▶

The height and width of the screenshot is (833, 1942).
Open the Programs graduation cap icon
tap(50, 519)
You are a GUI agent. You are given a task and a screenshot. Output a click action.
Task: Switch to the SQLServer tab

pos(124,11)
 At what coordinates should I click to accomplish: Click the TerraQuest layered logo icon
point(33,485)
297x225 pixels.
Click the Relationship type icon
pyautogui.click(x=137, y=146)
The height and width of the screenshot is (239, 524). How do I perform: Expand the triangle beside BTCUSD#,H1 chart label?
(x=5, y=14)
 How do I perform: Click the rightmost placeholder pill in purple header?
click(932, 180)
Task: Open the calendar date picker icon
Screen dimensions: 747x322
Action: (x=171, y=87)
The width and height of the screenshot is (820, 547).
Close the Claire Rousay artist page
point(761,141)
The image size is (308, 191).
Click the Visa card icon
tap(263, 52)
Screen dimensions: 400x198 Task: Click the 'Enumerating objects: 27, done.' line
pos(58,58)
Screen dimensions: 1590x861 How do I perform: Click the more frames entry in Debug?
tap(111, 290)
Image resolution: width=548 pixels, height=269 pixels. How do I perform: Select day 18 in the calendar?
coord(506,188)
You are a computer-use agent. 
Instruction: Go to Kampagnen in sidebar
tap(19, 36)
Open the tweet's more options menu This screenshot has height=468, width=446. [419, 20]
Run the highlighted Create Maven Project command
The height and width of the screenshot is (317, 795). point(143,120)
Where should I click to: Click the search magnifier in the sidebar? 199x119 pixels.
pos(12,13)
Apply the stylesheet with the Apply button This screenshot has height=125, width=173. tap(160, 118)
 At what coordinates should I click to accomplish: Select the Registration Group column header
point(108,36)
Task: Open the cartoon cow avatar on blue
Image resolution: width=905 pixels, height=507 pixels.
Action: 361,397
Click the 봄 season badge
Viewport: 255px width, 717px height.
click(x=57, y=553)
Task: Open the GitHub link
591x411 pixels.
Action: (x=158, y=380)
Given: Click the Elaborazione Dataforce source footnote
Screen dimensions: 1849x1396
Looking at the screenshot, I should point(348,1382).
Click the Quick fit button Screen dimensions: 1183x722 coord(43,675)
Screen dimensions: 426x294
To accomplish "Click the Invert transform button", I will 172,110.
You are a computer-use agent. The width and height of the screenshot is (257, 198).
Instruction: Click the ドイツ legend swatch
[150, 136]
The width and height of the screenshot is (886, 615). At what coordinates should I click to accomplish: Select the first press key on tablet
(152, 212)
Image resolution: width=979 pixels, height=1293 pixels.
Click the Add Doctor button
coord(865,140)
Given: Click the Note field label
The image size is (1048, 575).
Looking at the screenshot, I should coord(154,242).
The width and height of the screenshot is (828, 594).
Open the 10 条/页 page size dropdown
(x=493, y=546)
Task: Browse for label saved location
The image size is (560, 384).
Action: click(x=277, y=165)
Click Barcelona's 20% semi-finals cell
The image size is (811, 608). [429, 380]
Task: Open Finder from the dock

◀

# [DO THIS]
Can you copy out every item above, line for line, with no changes at all?

# [EXERCISE OUTPUT]
The height and width of the screenshot is (833, 1942).
Open the Programs graduation cap icon
tap(50, 519)
You are a GUI agent. You are given a task and a screenshot. Output a click action.
Task: Switch to the SQLServer tab

pos(124,11)
 At what coordinates should I click to accomplish: Click the TerraQuest layered logo icon
point(33,485)
297x225 pixels.
Click the Relationship type icon
pyautogui.click(x=137, y=146)
The height and width of the screenshot is (239, 524). How do I perform: Expand the triangle beside BTCUSD#,H1 chart label?
(x=5, y=14)
 How do I perform: Click the rightmost placeholder pill in purple header?
click(932, 180)
Task: Open the calendar date picker icon
Screen dimensions: 747x322
Action: (x=171, y=87)
The width and height of the screenshot is (820, 547).
Close the Claire Rousay artist page
point(761,141)
The image size is (308, 191).
Click the Visa card icon
tap(263, 52)
Screen dimensions: 400x198 Task: Click the 'Enumerating objects: 27, done.' line
pos(58,58)
Screen dimensions: 1590x861 How do I perform: Click the more frames entry in Debug?
tap(111, 290)
Image resolution: width=548 pixels, height=269 pixels. How do I perform: Select day 18 in the calendar?
coord(506,188)
You are a computer-use agent. 
Instruction: Go to Kampagnen in sidebar
tap(19, 36)
Open the tweet's more options menu This screenshot has height=468, width=446. [419, 20]
Run the highlighted Create Maven Project command
The height and width of the screenshot is (317, 795). point(143,120)
Where should I click to: Click the search magnifier in the sidebar? 199x119 pixels.
pos(12,13)
Apply the stylesheet with the Apply button This screenshot has height=125, width=173. tap(160, 118)
 At what coordinates should I click to accomplish: Select the Registration Group column header
point(108,36)
Task: Open the cartoon cow avatar on blue
Image resolution: width=905 pixels, height=507 pixels.
Action: 361,397
Click the 봄 season badge
Viewport: 255px width, 717px height.
click(x=57, y=553)
Task: Open the GitHub link
591x411 pixels.
Action: (x=158, y=380)
Given: Click the Elaborazione Dataforce source footnote
Screen dimensions: 1849x1396
Looking at the screenshot, I should point(348,1382).
Click the Quick fit button Screen dimensions: 1183x722 coord(43,675)
Screen dimensions: 426x294
To accomplish "Click the Invert transform button", I will 172,110.
You are a computer-use agent. The width and height of the screenshot is (257, 198).
Instruction: Click the ドイツ legend swatch
[150, 136]
The width and height of the screenshot is (886, 615). At what coordinates should I click to accomplish: Select the first press key on tablet
(152, 212)
Image resolution: width=979 pixels, height=1293 pixels.
Click the Add Doctor button
coord(865,140)
Given: Click the Note field label
The image size is (1048, 575).
Looking at the screenshot, I should coord(154,242).
The width and height of the screenshot is (828, 594).
Open the 10 条/页 page size dropdown
(x=493, y=546)
Task: Browse for label saved location
The image size is (560, 384).
Action: click(x=277, y=165)
Click Barcelona's 20% semi-finals cell
The image size is (811, 608). [429, 380]
Task: Open Finder from the dock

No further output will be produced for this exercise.